John Cutler on “Agile,” good design, and the reasons the two often seem at odds.

July 29, 2018Filed under tech#agile#business#design#software developmentMarkdown source

In line with my recently stated desire to share out things I’m reading:

I just ran into a really excellent piece by John Cutler (who is also new to me), Is Agile the Enemy (of Good Design)?. The whole thing is worth your time, but a couple bits in particular stood out to me in light of some ongoing conversations Ben Makuh about wisdom and folly in startup culture.

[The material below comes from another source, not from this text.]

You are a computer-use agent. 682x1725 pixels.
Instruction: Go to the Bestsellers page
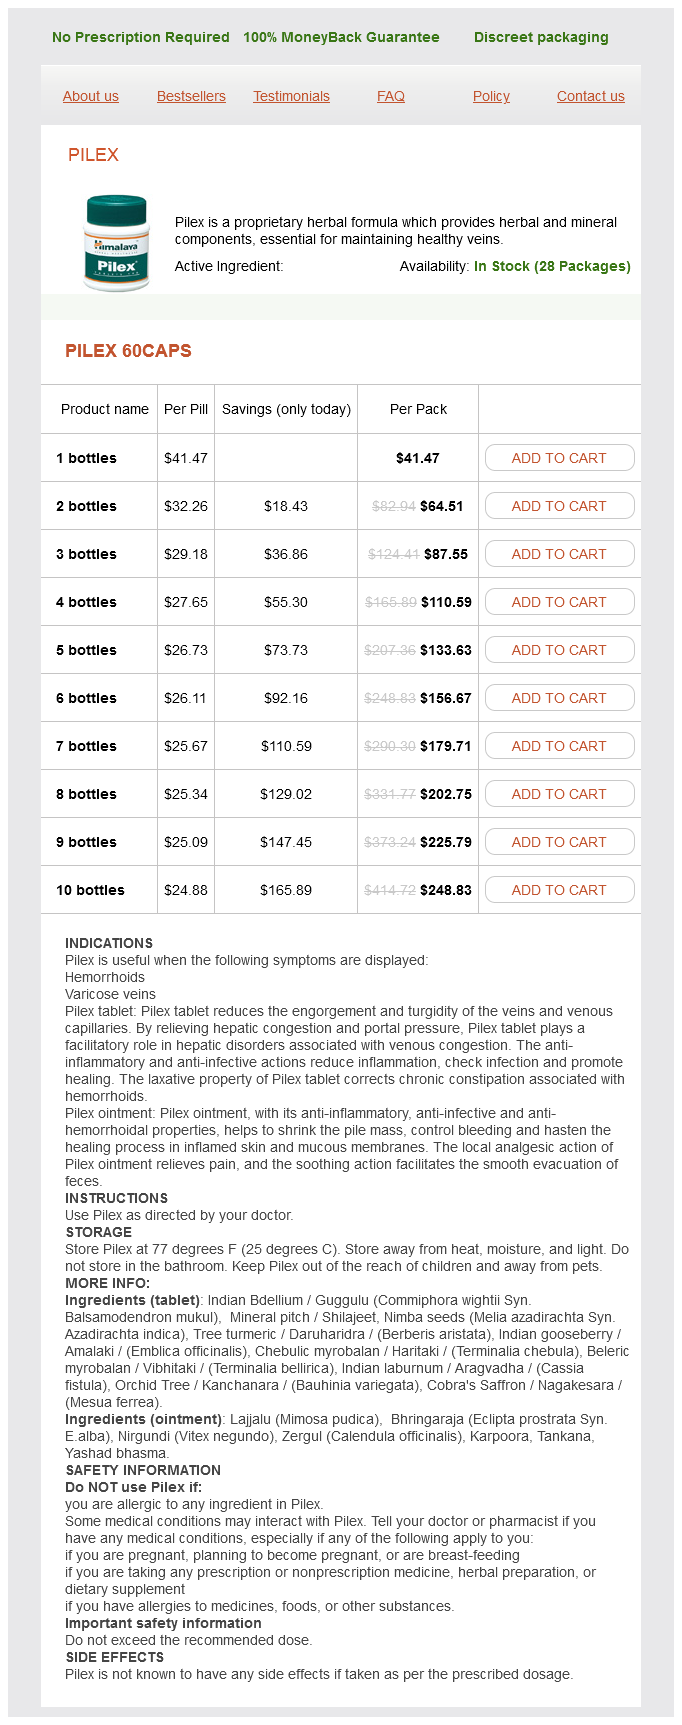[191, 96]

In particular, these two bits from other designers Cutler cites sum up a huge amount of what’s wrong with a lot of what passes for “Agile” and indeed for “startup culture”:

The stuff you’re talking about rarely happens. It is all about “ship, ship, ship”. We don’t pivot. We don’t refine. The product owner just wants to mark it done in Jira. The MVPs are an excuse to get crappy stuff out the door. I guarantee that if I am methodical with my prototype testing, I can come up with something better because I will expose it to users. Not AS great as doing it the perfect Agile way, but better than nothing. I mean I struggle even to do usability testing. So you know…yes in theory all that is good, but it doesn’t happen.

The enemy of both actual agilistas and the UX/design community in 2018 is, as John points out, short-term, output-centric thinking driven by a focus on short-term financial results, and all the cultural ramifications of this mindset.

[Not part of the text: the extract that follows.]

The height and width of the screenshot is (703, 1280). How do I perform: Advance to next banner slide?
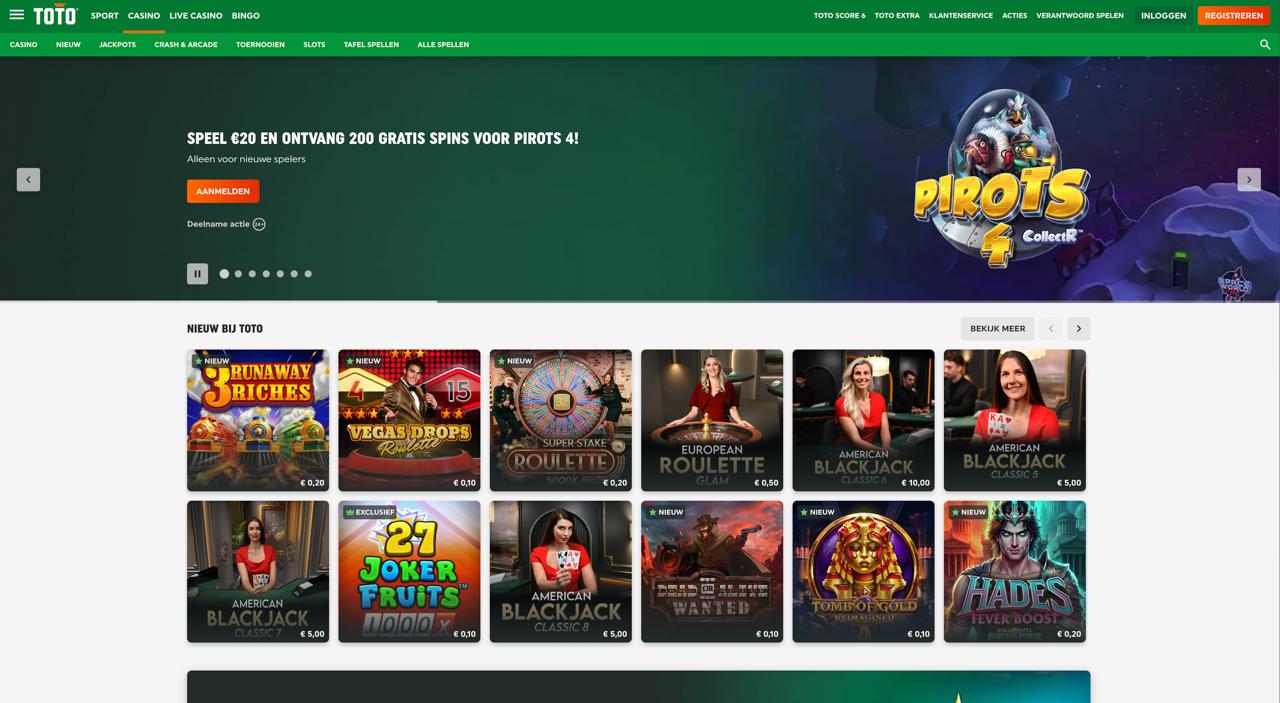pyautogui.click(x=1248, y=180)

These things are antithetical to the original ideas of the Manifesto for Agile Software Development. But they’re also, well… pretty common. As Cutler puts it:

…Agile — like many other things in cut-throat business — is often no match for the universal threats of output fetishism, success theater, and cutting corners. Trust me… these predated Agile.

And this is some hot fire here:

So where does this leave us? Designers have a right to be concerned. At least with waterfall no one prematurely yells “ship it” in the middle of the project. Designers have time to work instead of trying to jump on and off the sprint conveyor belt. And because the “thing” is built in a big batch, they have time to tackle the design problem holistically right from the beginning. “Good” waterfall beats abused Agile any day.

He’s not wrong. You should read the whole thing.